— start of DATA FOR THIS TASK —

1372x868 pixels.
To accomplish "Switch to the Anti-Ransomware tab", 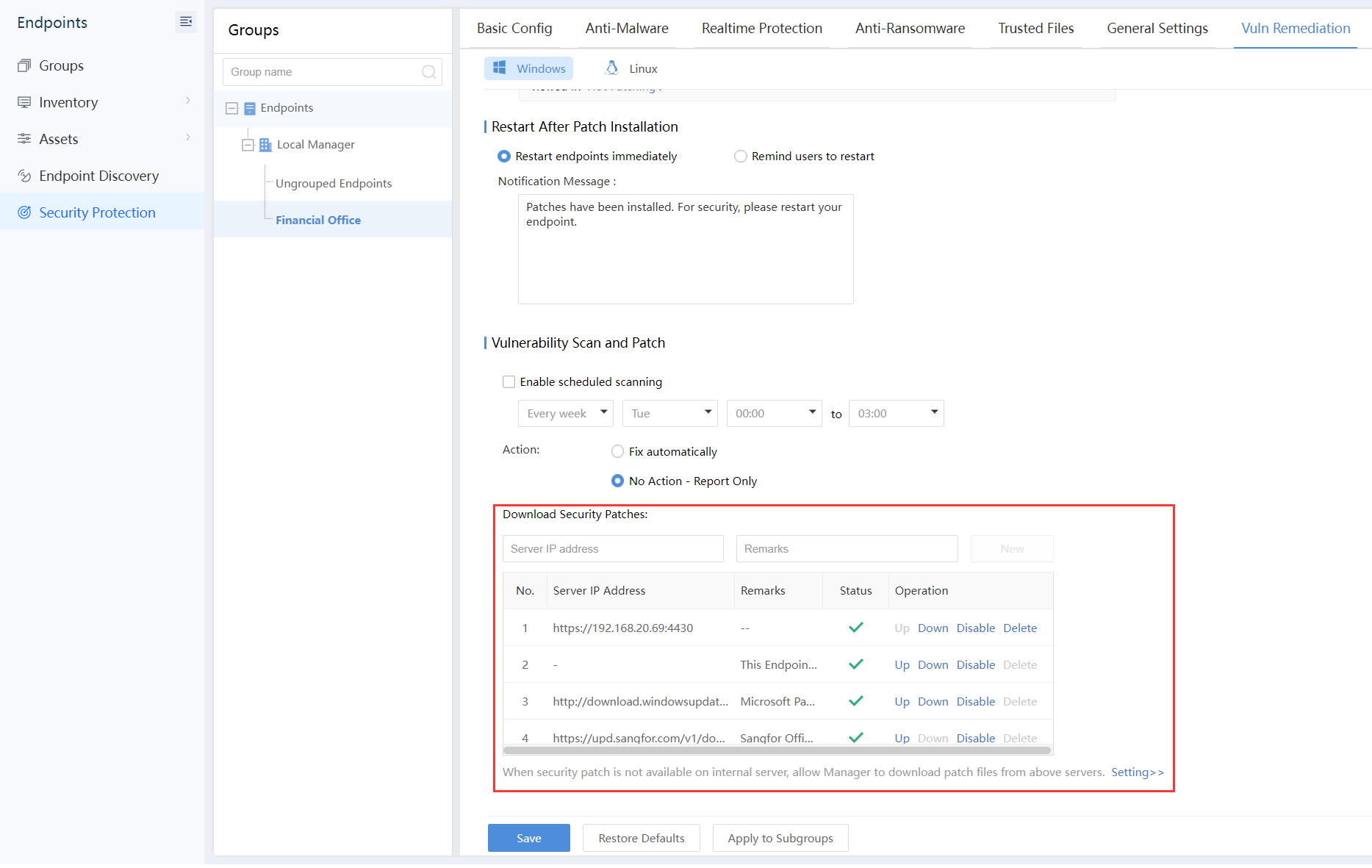I will pos(910,28).

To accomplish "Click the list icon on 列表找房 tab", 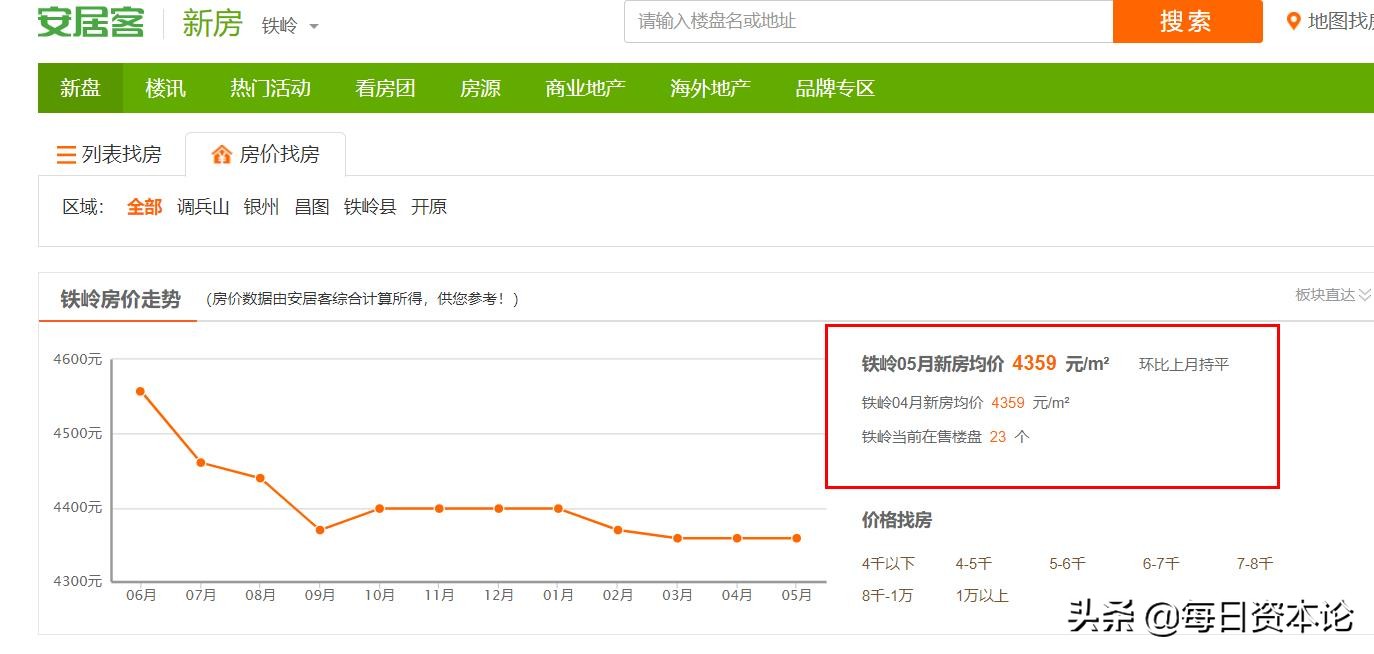I will point(63,153).
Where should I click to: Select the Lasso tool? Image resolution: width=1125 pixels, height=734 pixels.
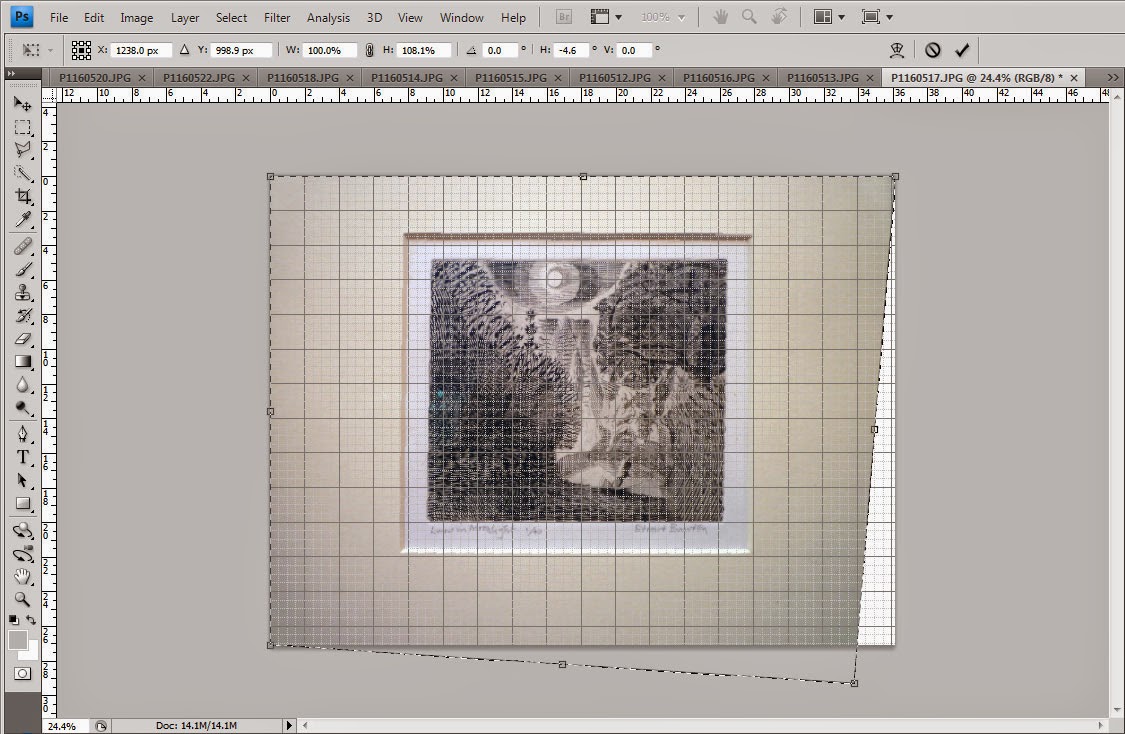pyautogui.click(x=23, y=149)
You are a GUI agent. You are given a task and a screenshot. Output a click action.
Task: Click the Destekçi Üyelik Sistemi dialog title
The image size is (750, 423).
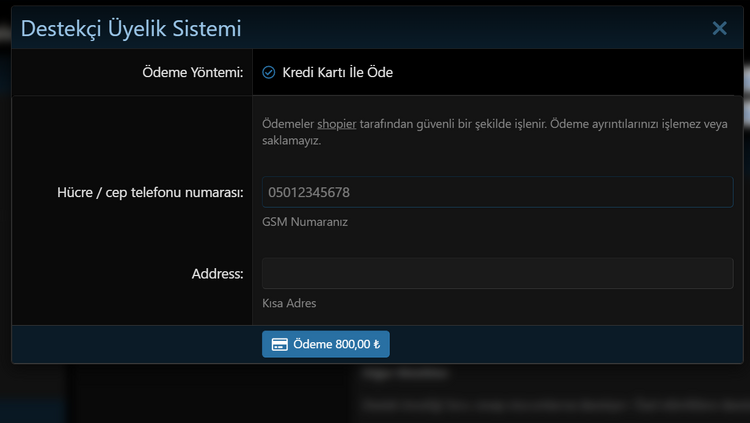point(131,28)
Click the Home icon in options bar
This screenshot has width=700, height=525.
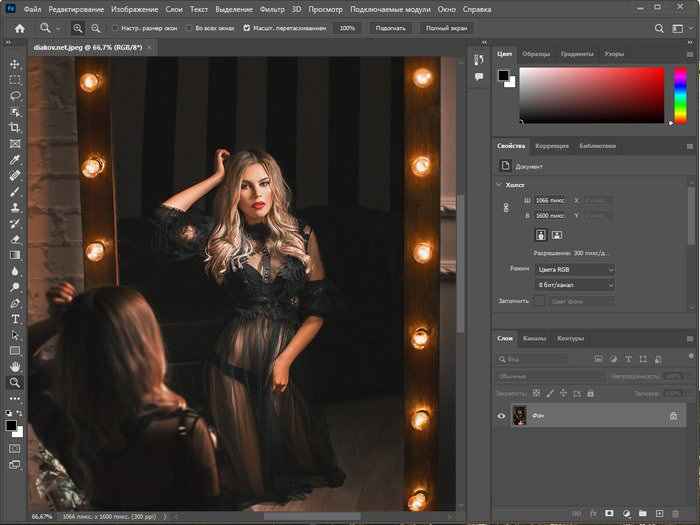coord(19,28)
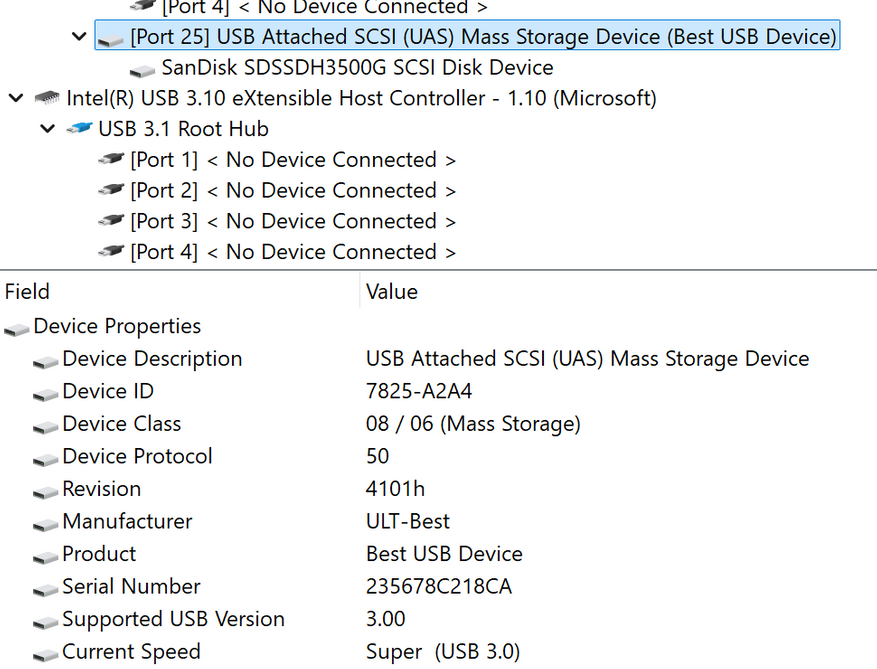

— end of DATA FOR THIS TASK —

**GIVEN INSTRUCTION**
Copy the items word for word, starting at the line that contains "Where should I" and continuing through the end of the items, leaving out the pictures.

**RESPONSE FOR THIS EXERCISE**
Where should I click to: Select the Lasso tool? Image resolution: width=1125 pixels, height=734 pixels.
pyautogui.click(x=23, y=149)
You are a GUI agent. You are given a task and a screenshot. Output a click action.
Task: Click the Destekçi Üyelik Sistemi dialog title
The image size is (750, 423).
point(131,28)
Click the Home icon in options bar
This screenshot has width=700, height=525.
coord(19,28)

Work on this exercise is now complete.